Sintesi degli indici di bilanci di Campegine , Gattatico e Sant'Ilario

Sintesi degli indici di bilanci di Campegine , Gattatico e Sant’Ilario

Anche sul versante delle tasse comunali che ogni persona deve pagare ogni anno, i dati sono abbastanza omogenei.
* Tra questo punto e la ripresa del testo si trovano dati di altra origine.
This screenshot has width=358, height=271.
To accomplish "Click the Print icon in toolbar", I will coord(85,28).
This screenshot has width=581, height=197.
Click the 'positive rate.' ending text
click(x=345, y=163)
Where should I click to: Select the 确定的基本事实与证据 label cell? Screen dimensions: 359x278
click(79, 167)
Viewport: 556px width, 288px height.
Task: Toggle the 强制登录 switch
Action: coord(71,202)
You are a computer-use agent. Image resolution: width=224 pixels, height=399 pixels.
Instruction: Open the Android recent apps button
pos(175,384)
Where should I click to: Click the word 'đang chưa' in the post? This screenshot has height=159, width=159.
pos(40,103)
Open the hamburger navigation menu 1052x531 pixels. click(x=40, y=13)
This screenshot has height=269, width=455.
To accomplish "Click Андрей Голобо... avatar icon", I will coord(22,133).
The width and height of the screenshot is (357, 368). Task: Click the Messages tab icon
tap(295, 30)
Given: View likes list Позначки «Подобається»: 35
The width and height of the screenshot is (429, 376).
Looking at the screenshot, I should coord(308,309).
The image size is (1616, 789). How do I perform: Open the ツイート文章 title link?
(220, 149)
In questo caso ricordo l’impegno delle Amministrazioni, in chiave fusione, di omogeneizzare le aliquote fiscali verso il basso e per i cittadini di Gattatico, ad esempio, questo si tradurrà in una riduzione di tasse di quasi il 7%, che oggi non è poco”.
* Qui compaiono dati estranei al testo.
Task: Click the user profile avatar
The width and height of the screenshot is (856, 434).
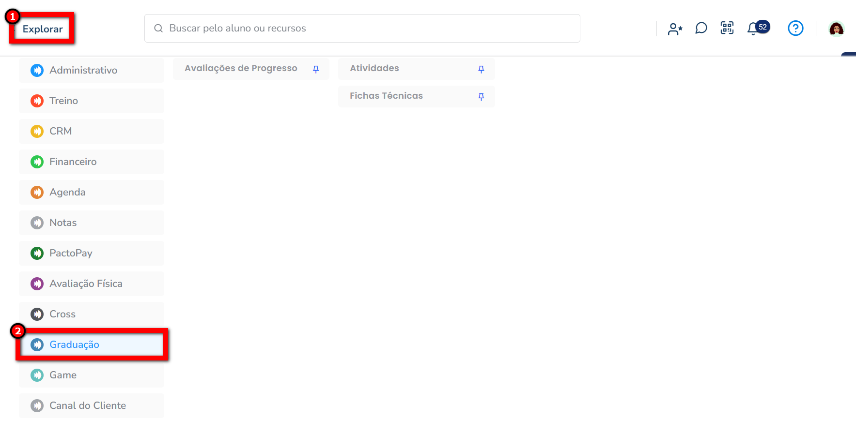Action: pos(836,29)
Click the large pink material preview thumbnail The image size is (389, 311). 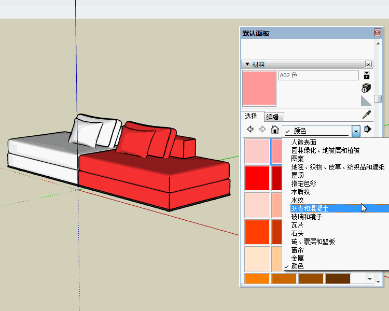coord(259,89)
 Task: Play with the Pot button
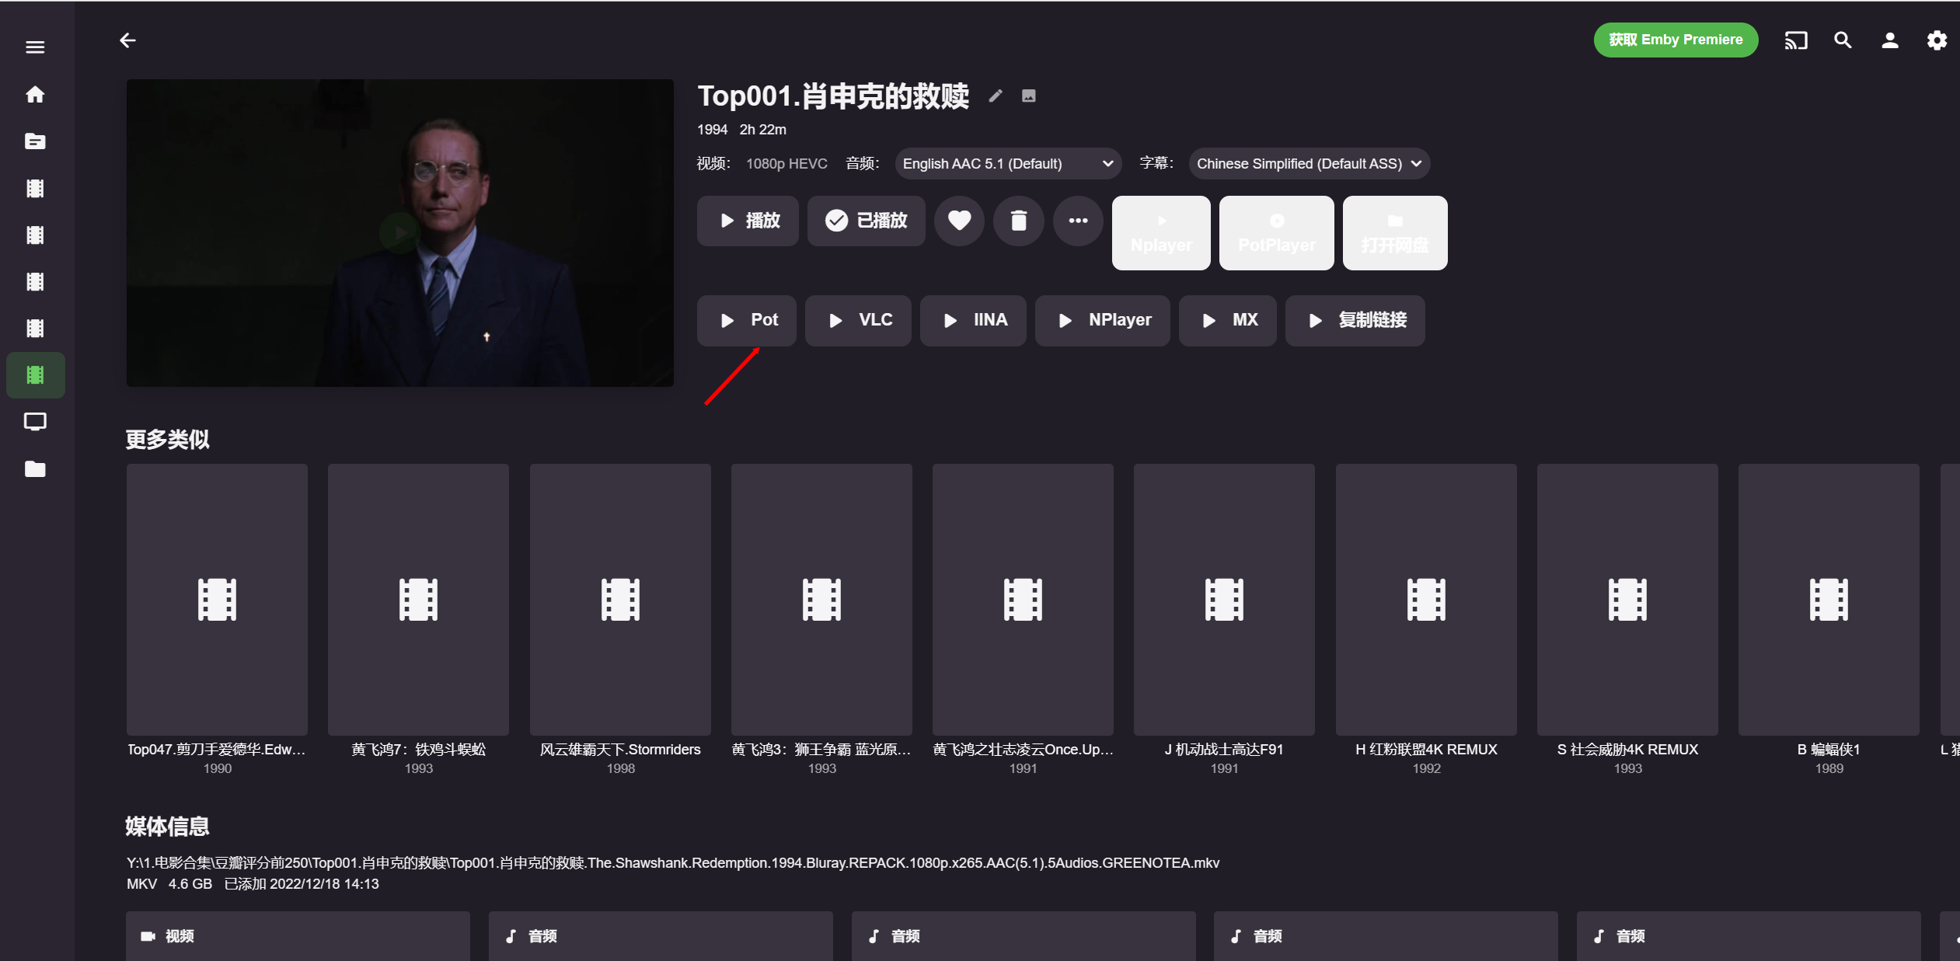(746, 321)
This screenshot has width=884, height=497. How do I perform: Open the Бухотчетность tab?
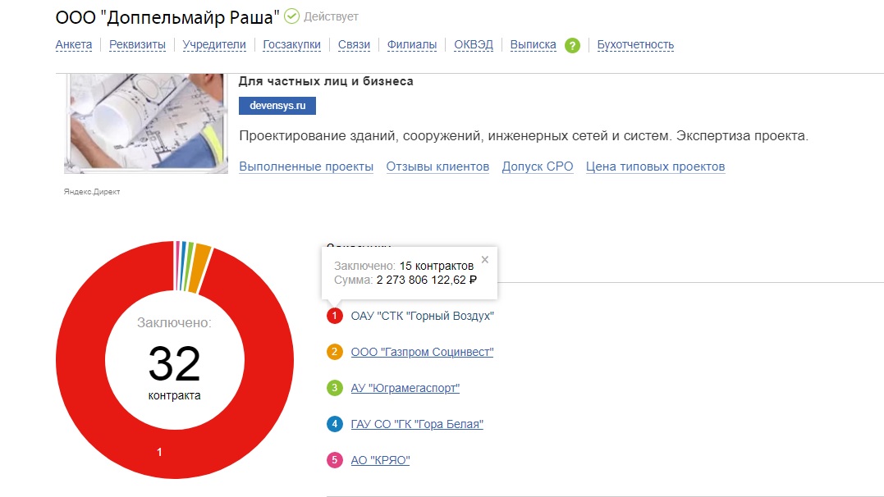(x=635, y=45)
Per quanto riguarda i contributi che arriveranno da Stato e Regione (1.950.000 euro circa all’anno per 10 anni) dopo la fusione, i sostenitori del no sostengono che non esiste alcuna certezza che vengano erogati nel tempo. Hanno ragione?
“A mio avviso no. C’è una normativa che prevede questi contributi e trattandosi di una legge regionale abbiamo una ragionevole certezza che i fondi erogati saranno elargiti fino al compimento del decennio. Di una cosa invece siamo assolutamente certi, ossia del calo dei trasferimenti che annualmente arrivano ai nostri Comuni da Stato e Regione. Dal 2008 al 2014 i nostri 3 comuni hanno visto una riduzione annua di entrate di quasi 2 milioni di euro.
I trasferimenti dello Stato

I trasferimenti dello Stato

E’ importante che i cittadini siano a conoscenza di quale entità siano i tagli a cui gli amministratori devono far fronte. Avere servizi efficienti e risposte ad ogni necessità, oggi non è più scontato. La fusione è una risposta concreta a questa situazione, è la volontà di una comunità di non arrendersi all’ineluttabilità di una mediocre sopravvivenza. Sarebbe utile a tutti se, chi non è favorevole al processo di fusione, avanzasse proposte concrete ai problemi che quotidianamente i nostri cittadini devono fronteggiare. Ricordo che la Corte dei Conti, sulla cui attendibilità crediamo non si possa dubitare, ha verificato che i processi di fusione tra comuni in Emilia Romagna hanno prodotto risparmi di costi per il 4,8% della spesa complessiva.  Per il nostro Comune unificato questo dato significherebbe un risparmio ulteriore di circa 1.050.000 euro”.